Mature software hardening techniques that are commonplace in the Android operating system, for example, are often absent from cellular firmwares of many popular smartphones.
Over the years, Google has incorporated protections that can restart the modem or alert the system of potential attacks. As of the Pixel 9, 9 Pro, 9 Pro XL, and 9 Pro Fold (Exynos 5400), the following measures are in place:
- Bounds Sanitizer: Buffer overflows occur when a bug in code allows attackers to cram too much data into a space, causing it to spill over and potentially corrupt other data or execute malicious code. Bounds Sanitizer automatically adds checks around a specific subset of memory accesses to ensure that code does not access memory outside of designated areas, preventing memory corruption.
- Integer Overflow Sanitizer: Numbers matter, and when they get too large an “overflow” can cause them to be incorrectly interpreted as smaller values. The reverse can happen as well, a number can overflow in the negative direction as well and be incorrectly interpreted as a larger value. These overflows can be exploited by attackers to cause unexpected behavior. Integer Overflow Sanitizer adds checks around these calculations to eliminate the risk of memory corruption from this class of vulnerabilities.
- Stack Canaries: Stack canaries are like tripwires set up to ensure code executes in the expected order. If a hacker tries to exploit a vulnerability in the stack to change the flow of execution without being mindful of the canary, the canary “trips,” alerting the system to a potential attack.

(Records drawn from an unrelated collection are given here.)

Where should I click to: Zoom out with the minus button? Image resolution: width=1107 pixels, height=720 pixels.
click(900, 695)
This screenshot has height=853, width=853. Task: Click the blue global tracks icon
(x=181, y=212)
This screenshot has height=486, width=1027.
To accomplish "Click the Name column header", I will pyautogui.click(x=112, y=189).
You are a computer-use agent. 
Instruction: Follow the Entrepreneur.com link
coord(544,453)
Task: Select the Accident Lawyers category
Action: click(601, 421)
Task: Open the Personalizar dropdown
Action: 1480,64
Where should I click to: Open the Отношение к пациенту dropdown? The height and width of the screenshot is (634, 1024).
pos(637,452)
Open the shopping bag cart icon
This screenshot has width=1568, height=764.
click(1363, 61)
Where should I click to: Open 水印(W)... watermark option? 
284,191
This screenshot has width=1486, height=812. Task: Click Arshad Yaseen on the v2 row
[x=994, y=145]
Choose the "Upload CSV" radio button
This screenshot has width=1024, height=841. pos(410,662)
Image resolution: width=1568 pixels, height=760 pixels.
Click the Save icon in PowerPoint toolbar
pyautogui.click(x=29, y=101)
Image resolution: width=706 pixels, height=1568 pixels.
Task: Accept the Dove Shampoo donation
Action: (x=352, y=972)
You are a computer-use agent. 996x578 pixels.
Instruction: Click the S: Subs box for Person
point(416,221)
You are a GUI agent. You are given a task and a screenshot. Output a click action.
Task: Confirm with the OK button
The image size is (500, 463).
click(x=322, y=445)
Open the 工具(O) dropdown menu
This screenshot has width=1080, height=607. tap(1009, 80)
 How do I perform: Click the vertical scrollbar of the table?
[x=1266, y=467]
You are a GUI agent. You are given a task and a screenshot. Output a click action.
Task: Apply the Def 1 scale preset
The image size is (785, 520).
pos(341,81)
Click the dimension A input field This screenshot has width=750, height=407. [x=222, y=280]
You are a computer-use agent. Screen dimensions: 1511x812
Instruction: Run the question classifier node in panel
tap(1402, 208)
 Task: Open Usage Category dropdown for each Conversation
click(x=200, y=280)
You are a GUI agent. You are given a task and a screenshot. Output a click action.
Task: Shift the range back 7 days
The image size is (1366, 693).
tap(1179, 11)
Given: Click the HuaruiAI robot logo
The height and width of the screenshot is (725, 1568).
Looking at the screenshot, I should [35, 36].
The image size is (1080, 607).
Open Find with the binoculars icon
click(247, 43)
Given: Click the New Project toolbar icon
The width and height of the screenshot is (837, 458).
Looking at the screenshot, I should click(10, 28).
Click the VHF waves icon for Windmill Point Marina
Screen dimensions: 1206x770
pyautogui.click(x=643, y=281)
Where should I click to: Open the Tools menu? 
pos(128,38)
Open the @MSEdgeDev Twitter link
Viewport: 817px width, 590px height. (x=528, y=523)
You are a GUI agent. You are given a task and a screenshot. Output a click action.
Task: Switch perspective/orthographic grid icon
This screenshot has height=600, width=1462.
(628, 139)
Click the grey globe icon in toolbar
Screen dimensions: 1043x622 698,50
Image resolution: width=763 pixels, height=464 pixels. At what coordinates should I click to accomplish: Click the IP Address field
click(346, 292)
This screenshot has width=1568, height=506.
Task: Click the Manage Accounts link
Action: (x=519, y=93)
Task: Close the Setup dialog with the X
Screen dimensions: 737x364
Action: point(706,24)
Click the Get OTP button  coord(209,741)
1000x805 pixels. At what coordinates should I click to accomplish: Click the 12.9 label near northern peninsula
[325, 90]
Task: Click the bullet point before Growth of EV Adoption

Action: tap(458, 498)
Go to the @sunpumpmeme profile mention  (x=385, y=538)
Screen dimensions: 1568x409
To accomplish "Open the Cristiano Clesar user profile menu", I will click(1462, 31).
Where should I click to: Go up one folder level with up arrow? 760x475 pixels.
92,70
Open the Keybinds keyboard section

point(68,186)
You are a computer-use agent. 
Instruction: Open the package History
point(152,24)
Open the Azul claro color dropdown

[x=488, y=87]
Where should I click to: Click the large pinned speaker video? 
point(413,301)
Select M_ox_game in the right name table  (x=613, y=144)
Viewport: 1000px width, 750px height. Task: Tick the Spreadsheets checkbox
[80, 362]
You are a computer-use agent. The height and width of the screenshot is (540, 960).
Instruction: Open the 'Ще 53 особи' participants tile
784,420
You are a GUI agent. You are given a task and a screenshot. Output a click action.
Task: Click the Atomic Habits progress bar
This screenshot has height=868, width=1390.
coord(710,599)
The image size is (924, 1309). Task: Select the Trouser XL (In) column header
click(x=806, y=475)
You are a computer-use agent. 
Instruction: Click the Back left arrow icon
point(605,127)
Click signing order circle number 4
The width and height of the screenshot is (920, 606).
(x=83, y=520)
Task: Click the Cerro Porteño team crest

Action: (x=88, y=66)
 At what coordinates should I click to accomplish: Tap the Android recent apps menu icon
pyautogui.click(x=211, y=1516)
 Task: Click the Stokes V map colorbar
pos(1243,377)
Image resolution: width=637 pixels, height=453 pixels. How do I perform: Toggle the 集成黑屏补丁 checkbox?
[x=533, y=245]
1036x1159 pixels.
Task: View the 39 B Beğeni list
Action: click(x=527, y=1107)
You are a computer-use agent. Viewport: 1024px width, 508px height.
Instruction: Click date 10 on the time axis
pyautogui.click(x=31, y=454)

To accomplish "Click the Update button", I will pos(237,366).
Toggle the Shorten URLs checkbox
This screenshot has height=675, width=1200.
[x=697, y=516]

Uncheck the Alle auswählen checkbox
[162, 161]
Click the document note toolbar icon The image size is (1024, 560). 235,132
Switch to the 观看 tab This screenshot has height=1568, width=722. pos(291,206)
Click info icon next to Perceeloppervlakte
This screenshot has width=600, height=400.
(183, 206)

- Control Flow Integrity (CFI): Similar to stack canaries, CFI makes sure code execution is constrained along a limited number of paths. If an attacker tries to deviate from the allowed set of execution paths, CFI causes the modem to restart rather than take the unallowed execution path.
- Auto-Initialize Stack Variables: When memory is designated for use, it’s not normally initialized in C/C+ as it is expected the developer will correctly set up the allocated region. When a developer fails to handle this correctly, the uninitialized values can leak sensitive data or be manipulated by attackers to gain code execution. Pixel phones automatically initialize stack variables to zero, preventing this class of vulnerabilities for stack data.
In all, Google says that these measures “significantly increase Pixel 9’s resilience to baseband attacks.”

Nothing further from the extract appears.